AAA 26| Ciee Salting Nih Yee!!!

2.4K 578 345
                                    

Ramein dong sobat 🫂

HAPPY
—READING—

.

.

.

Matahari pagi begitu menyentrik, hari ini merupakan hari kemalasan bagi para pelajar terlebih yang pemalas. Apa lagi kalau bukan Monster DayMonday maksudnya. Lapangan utama SMA Pramoedya mulai dipenuhi barisan murid yang bersiap untuk upacara Senin. Semua pemimpin barisan tengah sibuk mencari anggota kelas, dan merapikan barisan. Dan setiap senin juga Pak Gelay patroli untuk mengecek atribut siswa yang kurang lengkap, atau rambut gondrong yang tidak dirapikan. Anak-anak PMR juga selalu berjaga di belakang barisan kalau ada murid yang pusing, atau meleyot pingsan. 

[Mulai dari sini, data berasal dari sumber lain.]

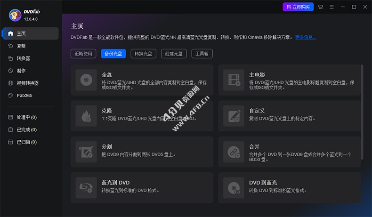Click the Full Disc (全盘) mode icon
The width and height of the screenshot is (372, 217).
click(86, 80)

"Duh! Panas!" Astrid yang berdiri di samping Aquila itu mengipas-ngipas diri, cewek itu sangat mudah sekali berkeringat, sekarang saja Astrid kayak orang habis maraton ngejar maling.

Aquila juga panas, bahkan ia hormat duluan demi menghalau sinar matahari yang menyilaukan mata, padahal sudah pakai topi. Tapi tak lama setelah itu, sinar mataharinya menjadi redup. Bukan karena awan.

"Dor!" Altair menarik kucir rambut Aquila, lalu mengisi barisan yang kosong di depan—bukan paling depan, tapi berhelat satu Aquila.

Altair menoleh ke belakang, dan memeletkan lidah karena Aquila misuh-misuh sambil menunjuk dirinya seolah memberikan, Awas lo ya!

"Oh my god!" Astrid memekik tertahan karena posisi Altair menutup cahaya silau untuk Aquila.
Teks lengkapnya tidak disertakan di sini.